Knockdown of RpATG6 leads to a decrease in the accumulation of TAG and PolyP but not in the glycogen content of the eggs.
A. Densitometry measurements of the TAG content in the silenced eggs after neutral lipid separation by TLC. Upper panel: inset of representative TAG spots in the TLC. B. Glycogen content of the eggs of females previously injected with dsMal or dsATG6. C. Total PolyP content of the eggs of females previously injected with dsMal or dsATG6. All graphs show mean ± SEM (n = 3). *p<0.05, t-Tests.
Fig 8.
Knockdown of RpATG6 results in abnormal distribution of the yolk organelles and less endocytic vesicles in the oocytes.
Left panel: Representative images of cross-sections of early vitellogenic oocytes and 24h-eggs from control and silenced females were observed in the light microscope.
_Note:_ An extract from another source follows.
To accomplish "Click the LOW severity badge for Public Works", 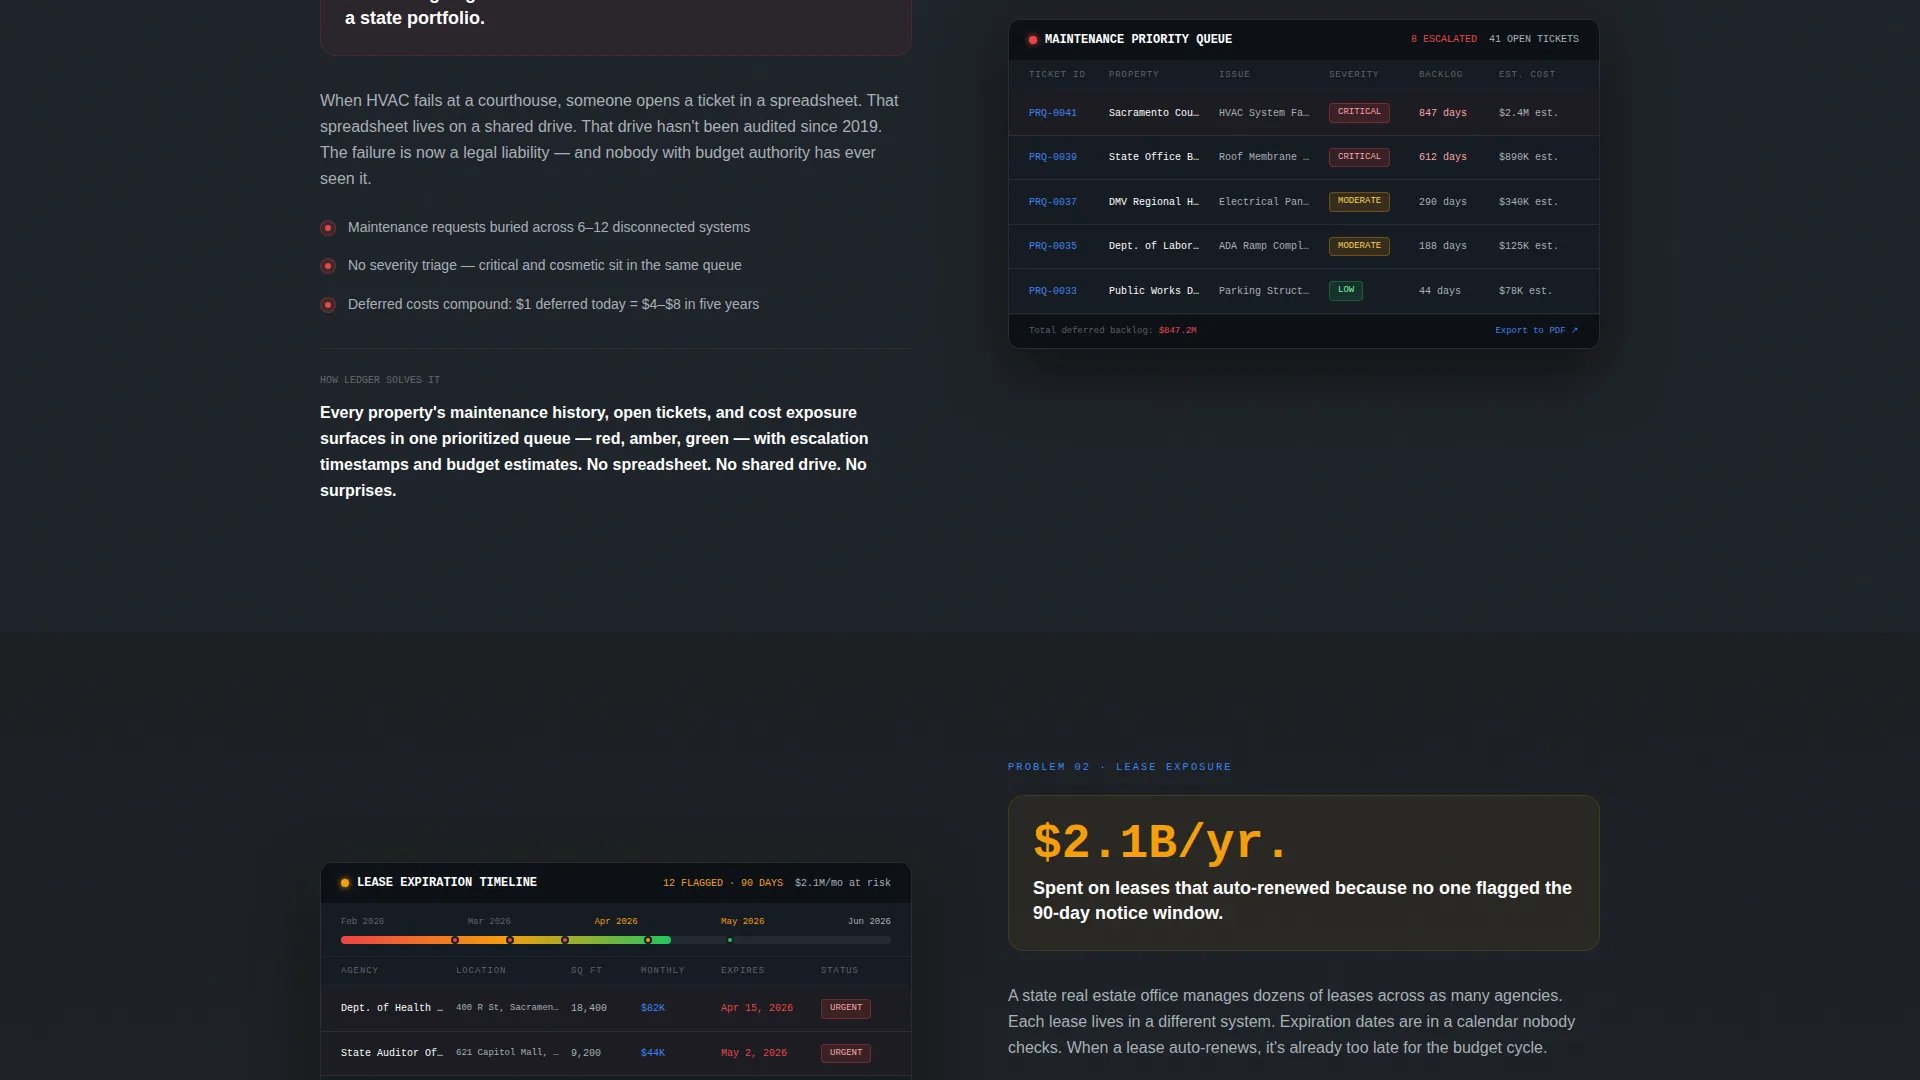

The images show an accumulation of larger yolk organelles in the core cytoplasm (*) and an irregular distribution of these organelles in the periphery of dsRpATG6 oocytes and eggs (white arrowheads). Bars: 200 μm. Right panel: Representative images of cross-sections of cortex and plasma membrane of vitellogenic oocytes from control and silenced females observed under the TEM. Silenced oocytes do not show projected microvilli or endocytic vesicles as seen in the control oocytes. Black arrowheads: endocytic vesicles. Bars: 0.5 μm.
Fig 9.
In vivo FITC-uptake by the oocyte yolk organelles.
Silenced and vitellogenic females were injected with 2 μg of FITC and their ovaries were dissected 18 h later for observation under the stereomicroscope. Note the abnormal morphology of the endocytic-originated yolk organelles in the early vitellogenic oocytes from silenced animals (dsRpATG6) when compared to control females (dsMal). Upper panel: brightfield images. Lower panel: fluorescence images. The exposure time (in milliseconds) for the fluorescence images are indicated.